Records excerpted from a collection
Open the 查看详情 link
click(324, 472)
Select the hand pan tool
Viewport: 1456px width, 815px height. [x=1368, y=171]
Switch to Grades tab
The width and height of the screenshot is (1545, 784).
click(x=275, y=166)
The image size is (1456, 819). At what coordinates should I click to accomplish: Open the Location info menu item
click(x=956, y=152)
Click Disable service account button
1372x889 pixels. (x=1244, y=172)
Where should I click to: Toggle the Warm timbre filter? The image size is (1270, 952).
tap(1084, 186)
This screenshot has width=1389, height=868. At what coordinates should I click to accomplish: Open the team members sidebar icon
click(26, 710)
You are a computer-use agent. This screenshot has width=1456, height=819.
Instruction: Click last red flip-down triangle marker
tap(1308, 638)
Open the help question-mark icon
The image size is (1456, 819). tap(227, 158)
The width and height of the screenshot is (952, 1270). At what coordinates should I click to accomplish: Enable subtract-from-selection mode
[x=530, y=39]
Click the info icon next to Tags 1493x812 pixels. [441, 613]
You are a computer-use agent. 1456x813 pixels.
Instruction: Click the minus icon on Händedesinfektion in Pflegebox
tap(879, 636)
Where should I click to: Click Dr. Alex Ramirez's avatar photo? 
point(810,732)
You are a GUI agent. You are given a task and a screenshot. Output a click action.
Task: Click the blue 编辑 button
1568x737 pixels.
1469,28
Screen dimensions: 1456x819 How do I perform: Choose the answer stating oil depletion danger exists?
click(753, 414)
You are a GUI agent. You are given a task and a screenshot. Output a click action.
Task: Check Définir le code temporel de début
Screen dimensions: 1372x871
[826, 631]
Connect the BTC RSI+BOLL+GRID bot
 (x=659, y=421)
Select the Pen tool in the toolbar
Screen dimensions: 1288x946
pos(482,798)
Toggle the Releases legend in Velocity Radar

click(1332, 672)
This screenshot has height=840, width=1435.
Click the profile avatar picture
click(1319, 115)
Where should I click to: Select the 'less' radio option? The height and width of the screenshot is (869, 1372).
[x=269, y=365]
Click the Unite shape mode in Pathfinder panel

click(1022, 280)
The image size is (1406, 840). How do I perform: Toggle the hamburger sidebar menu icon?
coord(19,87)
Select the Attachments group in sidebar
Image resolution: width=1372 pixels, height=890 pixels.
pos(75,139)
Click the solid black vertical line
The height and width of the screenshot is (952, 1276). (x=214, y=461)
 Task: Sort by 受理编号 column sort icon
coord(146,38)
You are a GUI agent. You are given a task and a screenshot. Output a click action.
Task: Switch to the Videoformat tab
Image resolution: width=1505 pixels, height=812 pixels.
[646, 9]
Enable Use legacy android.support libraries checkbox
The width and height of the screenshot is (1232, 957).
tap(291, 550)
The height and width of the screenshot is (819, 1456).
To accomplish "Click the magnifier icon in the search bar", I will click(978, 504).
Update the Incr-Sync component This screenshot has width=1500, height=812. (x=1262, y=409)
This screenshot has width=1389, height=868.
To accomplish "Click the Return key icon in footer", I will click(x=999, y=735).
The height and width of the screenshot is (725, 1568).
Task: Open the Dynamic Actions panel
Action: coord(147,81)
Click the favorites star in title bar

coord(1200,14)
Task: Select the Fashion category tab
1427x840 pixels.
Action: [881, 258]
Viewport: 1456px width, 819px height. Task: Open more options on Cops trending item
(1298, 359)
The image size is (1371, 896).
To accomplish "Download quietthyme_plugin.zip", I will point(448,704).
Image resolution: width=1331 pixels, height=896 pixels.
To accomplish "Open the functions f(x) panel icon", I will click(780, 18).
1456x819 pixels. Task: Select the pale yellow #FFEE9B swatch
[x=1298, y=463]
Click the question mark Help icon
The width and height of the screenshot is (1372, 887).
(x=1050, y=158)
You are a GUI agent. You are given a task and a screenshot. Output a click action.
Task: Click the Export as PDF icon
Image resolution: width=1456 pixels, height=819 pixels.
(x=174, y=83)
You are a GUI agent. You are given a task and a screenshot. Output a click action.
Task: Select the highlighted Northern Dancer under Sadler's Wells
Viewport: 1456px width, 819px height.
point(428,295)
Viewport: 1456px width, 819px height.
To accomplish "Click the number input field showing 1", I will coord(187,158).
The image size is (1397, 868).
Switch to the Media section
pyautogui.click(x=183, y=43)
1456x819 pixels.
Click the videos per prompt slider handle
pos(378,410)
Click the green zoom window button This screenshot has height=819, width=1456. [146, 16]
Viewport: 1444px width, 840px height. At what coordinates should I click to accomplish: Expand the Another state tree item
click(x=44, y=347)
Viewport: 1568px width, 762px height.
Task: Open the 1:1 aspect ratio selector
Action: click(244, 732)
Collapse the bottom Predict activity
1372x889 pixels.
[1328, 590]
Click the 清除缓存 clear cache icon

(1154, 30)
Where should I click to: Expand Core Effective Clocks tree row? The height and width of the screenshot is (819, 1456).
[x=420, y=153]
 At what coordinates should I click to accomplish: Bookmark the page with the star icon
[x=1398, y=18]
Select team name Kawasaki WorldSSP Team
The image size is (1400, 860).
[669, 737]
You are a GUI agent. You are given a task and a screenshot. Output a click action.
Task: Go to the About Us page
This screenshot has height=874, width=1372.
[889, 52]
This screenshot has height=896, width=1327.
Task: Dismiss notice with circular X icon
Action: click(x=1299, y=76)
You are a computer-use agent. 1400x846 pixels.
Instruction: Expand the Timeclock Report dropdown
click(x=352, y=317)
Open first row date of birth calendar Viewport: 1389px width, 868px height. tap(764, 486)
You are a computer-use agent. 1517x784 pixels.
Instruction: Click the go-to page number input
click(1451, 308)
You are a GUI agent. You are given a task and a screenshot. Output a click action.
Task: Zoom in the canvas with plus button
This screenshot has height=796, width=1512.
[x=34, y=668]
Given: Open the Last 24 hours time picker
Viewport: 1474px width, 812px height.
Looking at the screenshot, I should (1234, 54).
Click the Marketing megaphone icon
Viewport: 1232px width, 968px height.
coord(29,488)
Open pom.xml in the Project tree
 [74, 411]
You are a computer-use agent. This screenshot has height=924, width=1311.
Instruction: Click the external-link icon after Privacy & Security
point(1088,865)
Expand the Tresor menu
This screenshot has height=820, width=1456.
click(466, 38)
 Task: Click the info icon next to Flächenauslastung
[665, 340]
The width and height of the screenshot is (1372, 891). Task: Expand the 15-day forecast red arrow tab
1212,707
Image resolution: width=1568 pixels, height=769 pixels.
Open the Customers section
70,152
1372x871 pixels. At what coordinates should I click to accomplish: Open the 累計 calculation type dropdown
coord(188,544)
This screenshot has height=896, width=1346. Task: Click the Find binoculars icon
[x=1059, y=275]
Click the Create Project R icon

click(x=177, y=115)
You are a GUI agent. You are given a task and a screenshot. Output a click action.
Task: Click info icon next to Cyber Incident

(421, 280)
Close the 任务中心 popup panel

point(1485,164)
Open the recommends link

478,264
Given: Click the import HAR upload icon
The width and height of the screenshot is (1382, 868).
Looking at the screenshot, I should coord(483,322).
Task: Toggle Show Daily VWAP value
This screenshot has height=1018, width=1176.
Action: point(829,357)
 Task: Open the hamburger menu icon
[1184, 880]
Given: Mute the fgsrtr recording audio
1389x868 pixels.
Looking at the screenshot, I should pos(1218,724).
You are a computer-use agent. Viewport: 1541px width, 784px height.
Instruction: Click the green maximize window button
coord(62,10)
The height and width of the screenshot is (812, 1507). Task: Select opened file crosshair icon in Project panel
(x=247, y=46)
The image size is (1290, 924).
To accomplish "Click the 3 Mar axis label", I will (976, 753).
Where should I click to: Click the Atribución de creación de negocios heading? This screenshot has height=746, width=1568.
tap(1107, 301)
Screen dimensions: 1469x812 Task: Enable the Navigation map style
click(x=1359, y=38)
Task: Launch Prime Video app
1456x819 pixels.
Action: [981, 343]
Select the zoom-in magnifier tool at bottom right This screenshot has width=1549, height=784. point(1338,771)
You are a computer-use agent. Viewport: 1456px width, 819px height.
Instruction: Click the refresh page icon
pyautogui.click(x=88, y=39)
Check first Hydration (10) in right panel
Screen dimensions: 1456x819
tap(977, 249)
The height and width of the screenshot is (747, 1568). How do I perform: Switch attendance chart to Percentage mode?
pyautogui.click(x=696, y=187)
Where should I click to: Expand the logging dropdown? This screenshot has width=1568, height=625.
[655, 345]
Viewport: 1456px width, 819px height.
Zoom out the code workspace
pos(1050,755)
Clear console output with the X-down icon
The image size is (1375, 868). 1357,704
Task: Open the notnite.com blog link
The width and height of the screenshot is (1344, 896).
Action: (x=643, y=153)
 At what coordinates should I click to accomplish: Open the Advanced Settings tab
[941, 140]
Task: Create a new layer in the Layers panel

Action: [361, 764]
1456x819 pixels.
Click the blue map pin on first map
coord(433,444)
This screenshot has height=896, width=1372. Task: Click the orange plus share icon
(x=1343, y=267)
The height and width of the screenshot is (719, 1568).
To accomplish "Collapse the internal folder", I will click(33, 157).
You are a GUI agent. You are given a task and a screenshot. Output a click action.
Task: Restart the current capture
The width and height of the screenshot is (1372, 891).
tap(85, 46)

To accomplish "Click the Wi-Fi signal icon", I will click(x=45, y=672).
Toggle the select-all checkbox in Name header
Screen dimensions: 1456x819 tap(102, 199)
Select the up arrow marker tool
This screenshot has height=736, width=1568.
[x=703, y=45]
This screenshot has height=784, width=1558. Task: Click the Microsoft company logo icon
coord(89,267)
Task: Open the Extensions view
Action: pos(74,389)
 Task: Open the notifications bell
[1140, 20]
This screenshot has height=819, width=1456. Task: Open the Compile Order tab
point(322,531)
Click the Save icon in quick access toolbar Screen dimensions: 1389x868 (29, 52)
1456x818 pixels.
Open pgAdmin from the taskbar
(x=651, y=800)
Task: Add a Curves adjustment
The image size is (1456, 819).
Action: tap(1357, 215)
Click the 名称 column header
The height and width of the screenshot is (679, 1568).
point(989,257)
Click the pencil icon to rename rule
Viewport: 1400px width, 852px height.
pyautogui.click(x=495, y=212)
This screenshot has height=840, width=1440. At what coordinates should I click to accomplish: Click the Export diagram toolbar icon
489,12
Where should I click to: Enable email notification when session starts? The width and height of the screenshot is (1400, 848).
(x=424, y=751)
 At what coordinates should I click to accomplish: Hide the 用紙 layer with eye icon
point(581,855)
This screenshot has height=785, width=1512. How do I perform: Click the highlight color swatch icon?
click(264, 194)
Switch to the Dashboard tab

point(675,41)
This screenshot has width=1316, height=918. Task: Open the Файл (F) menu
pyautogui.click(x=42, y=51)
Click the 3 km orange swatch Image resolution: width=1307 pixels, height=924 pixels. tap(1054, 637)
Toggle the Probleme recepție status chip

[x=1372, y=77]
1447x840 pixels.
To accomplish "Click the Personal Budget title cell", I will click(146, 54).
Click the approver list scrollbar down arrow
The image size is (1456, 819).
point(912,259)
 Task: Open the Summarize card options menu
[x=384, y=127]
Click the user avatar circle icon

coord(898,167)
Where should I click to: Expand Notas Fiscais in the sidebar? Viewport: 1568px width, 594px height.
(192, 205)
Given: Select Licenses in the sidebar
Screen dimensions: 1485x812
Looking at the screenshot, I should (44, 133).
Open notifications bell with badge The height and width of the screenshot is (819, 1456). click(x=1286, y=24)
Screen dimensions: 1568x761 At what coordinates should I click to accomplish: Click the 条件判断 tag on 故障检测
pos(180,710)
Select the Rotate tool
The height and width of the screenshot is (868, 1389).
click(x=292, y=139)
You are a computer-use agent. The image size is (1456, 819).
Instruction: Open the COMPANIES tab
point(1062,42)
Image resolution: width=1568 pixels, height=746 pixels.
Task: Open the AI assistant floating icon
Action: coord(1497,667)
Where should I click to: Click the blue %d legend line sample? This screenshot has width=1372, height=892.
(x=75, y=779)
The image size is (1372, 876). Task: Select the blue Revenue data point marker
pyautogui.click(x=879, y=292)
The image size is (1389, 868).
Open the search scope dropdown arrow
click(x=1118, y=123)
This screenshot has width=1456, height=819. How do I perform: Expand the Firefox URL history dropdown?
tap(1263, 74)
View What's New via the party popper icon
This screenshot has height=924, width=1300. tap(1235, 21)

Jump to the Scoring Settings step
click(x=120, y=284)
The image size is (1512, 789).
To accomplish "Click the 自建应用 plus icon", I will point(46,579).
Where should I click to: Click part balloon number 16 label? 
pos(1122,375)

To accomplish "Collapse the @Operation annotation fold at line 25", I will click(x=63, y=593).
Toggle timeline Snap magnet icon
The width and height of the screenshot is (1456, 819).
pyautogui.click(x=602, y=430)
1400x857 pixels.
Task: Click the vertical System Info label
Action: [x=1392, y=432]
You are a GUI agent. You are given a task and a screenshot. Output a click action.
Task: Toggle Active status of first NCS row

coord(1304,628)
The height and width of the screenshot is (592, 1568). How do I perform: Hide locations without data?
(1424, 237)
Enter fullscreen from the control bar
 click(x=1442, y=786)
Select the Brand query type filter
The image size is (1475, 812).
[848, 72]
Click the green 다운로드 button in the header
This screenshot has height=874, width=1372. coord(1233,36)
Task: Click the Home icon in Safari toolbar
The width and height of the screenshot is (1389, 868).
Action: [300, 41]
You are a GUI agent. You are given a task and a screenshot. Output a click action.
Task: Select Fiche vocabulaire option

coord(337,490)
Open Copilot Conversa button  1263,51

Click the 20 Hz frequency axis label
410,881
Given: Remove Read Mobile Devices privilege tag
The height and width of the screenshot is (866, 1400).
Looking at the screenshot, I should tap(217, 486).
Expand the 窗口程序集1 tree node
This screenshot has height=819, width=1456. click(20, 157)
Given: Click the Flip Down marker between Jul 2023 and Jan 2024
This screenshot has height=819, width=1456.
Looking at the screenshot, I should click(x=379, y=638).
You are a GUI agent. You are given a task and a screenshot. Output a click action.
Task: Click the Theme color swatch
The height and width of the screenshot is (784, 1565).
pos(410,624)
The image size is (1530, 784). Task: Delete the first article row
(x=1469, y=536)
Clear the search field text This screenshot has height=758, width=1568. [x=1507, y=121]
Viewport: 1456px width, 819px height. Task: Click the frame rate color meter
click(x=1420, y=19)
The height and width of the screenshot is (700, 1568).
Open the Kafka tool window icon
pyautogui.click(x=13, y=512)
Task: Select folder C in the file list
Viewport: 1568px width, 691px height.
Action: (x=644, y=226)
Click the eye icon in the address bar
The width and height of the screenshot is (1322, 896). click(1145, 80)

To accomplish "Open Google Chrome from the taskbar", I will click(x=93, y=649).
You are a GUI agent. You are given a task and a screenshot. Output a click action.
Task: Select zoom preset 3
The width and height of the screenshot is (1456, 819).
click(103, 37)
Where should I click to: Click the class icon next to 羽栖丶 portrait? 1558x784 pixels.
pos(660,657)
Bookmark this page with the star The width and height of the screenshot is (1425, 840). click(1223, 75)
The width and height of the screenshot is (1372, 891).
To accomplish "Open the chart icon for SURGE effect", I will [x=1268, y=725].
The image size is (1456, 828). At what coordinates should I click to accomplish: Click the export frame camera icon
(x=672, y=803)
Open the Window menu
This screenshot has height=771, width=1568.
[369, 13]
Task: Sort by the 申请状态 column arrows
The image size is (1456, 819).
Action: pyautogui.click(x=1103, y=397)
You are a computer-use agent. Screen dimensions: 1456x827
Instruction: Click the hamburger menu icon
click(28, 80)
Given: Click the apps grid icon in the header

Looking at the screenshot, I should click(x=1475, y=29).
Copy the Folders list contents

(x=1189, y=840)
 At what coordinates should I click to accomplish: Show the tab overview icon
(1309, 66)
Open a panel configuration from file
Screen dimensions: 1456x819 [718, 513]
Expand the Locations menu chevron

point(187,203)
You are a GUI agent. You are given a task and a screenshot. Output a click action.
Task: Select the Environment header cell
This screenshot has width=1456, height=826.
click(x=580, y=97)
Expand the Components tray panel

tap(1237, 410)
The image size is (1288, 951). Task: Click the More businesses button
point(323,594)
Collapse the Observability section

__WORK REQUIRED__: Each line carrying the string "cell" should be copied out from the entries.

__EXERCISE RESULT__:
To accomplish "Click the Personal Budget title cell", I will click(146, 54).
Task: Select the Environment header cell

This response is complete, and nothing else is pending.